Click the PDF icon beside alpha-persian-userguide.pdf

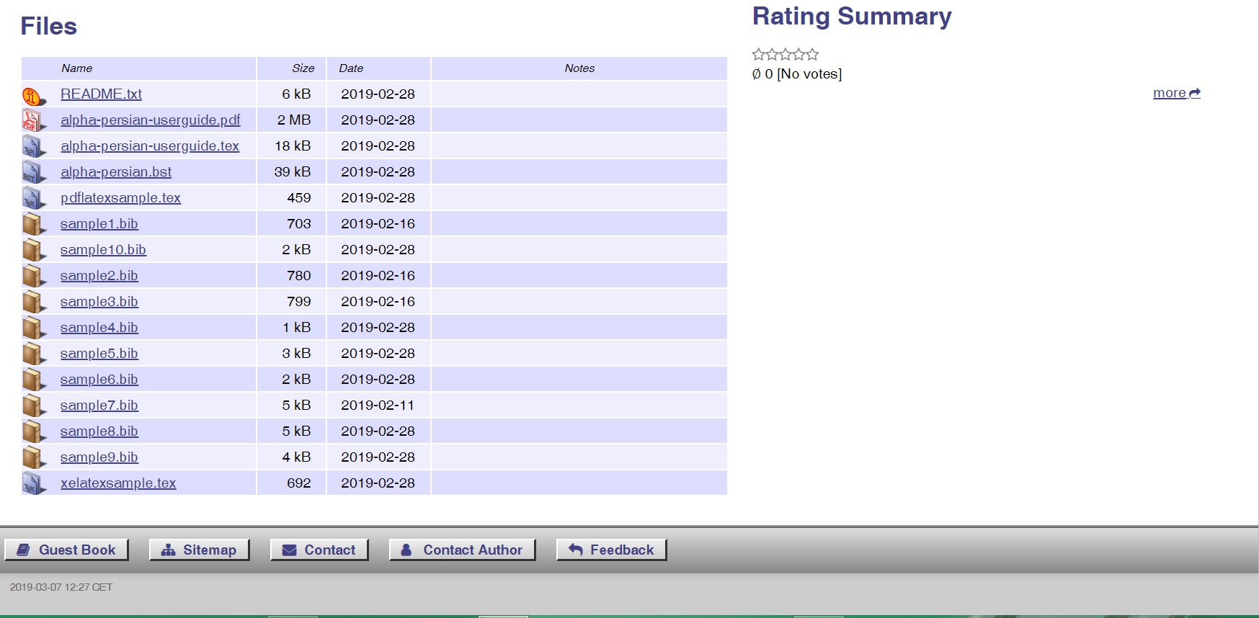[32, 120]
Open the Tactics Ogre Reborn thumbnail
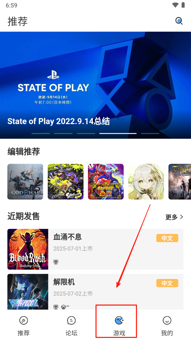This screenshot has height=340, width=191. [x=180, y=182]
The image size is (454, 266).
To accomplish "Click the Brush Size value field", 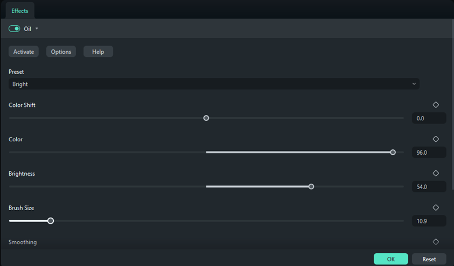I will [429, 221].
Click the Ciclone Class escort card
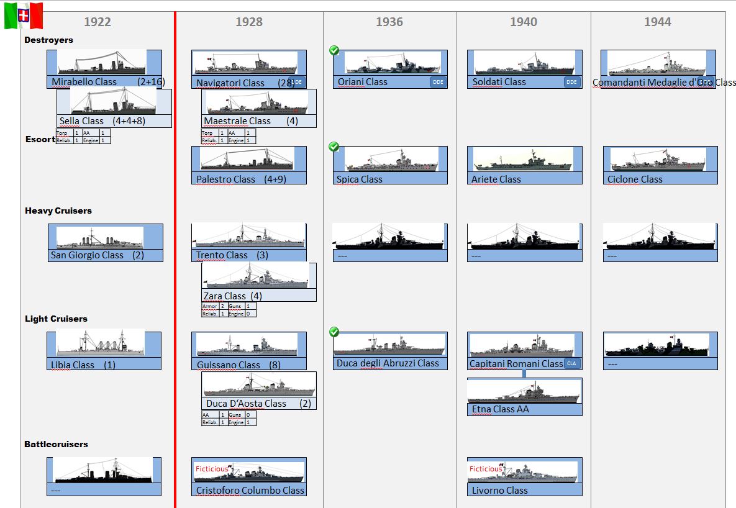Screen dimensions: 736x508 pyautogui.click(x=660, y=165)
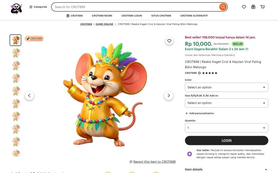Collapse the Item details section
The image size is (278, 173).
tap(266, 170)
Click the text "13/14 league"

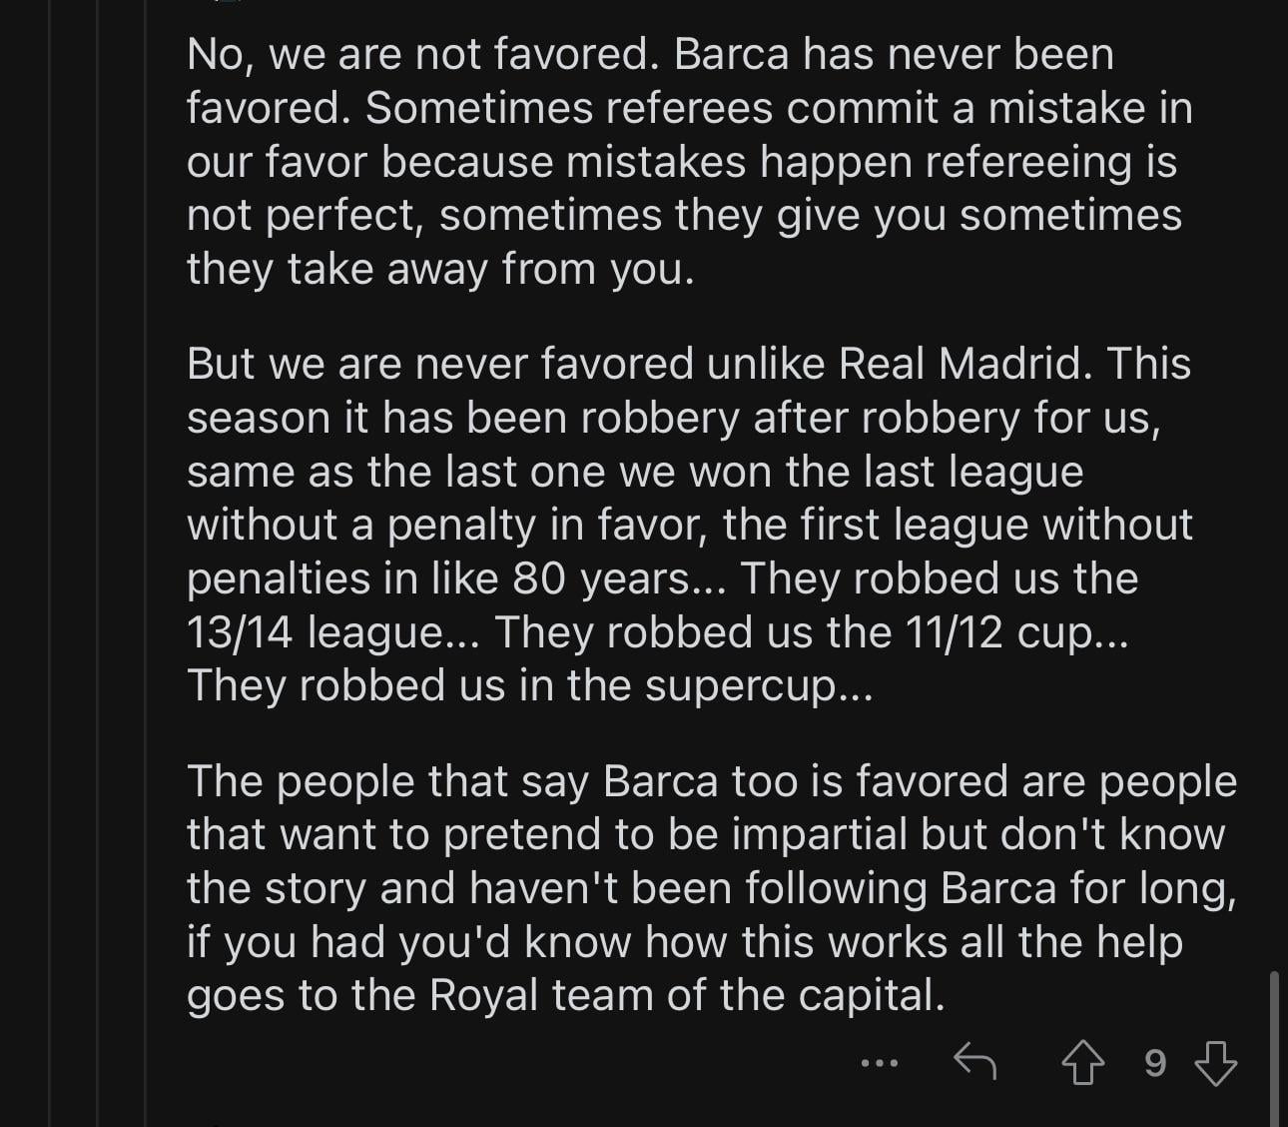point(320,632)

=-=-=

### WHAT YOU SHOULD DO
Only the lines from the one that holds "Click the Ciclone Class escort card" through the final line of the material should be reproduced, word for word, with the pictures omitted.

### RESPONSE FOR THIS EXERCISE
Click the Ciclone Class escort card
Screen dimensions: 736x508 pyautogui.click(x=660, y=165)
Collapse the Item details section
The image size is (278, 173).
tap(266, 170)
Click the text "13/14 league"

point(320,632)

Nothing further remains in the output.